Está visto que a razão para vacinar crianças não é médica. O objectivo parece ser poupá-las às regras de confinamento, que fazem com que tenham de ir dez dias para casa só por haver um caso positivo na sua turma. Neste momento, a minha filha está confinada porque um coleguinha tem Covid. Apesar de não se sentar ao seu lado na aula, apesar de todos estarem de máscara na aula, apesar de não brincar com ele no recreio. E agora está em isolamento porque há uma ínfima hipótese de ter um vírus e, dentro da infimidade, há uma ínfima hipótese de o transmitir a adultos vacinados, alguns três vezes. (Confesso que, se isso acontecesse, uma parte de mim ia ficar orgulhosa. Já vi a minha filha a praticar desportos com bola e tem péssima pontaria).

É evidente que concordo com a necessidade de não obrigarmos as crianças a ficaram em casa, sem aulas e sem amigos. Aliás, tenho uma sugestão para não sujeitar as crianças a estas regras estúpidas: acabar com estas regras estúpidas. Substituí-las por regras razoáveis. Por exemplo, quem está infectado vai para casa, quem não está fica na escola. Entretanto, aguardamos com prudência mais estudos sobre os efeitos da vacina nas crianças, para então decidir com mais dados sobre a segurança a longo prazo para uma mini-pessoa que ainda não está completamente desenvolvida. E não fazemos depender a vida normal dos mais novos de estarem ou não vacinados.
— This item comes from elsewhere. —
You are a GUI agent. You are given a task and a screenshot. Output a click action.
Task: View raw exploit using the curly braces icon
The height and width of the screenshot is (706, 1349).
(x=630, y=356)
Até porque: “Countries’ strategies related to COVID-19 control should facilitate children’s participation in education and other aspects of social life, and minimize school closures, even without vaccinating children and adolescents. UNICEF and WHO have developed guidance on how to minimize transmission in schools and keep schools open, regardless of vaccination of school-aged children.” É a recomendação da Organização Mundial de Saúde, citada no parecer técnico da CTVC. Se calhar a CTVC e o Governo deviam ler as opiniões dos peritos que consultam.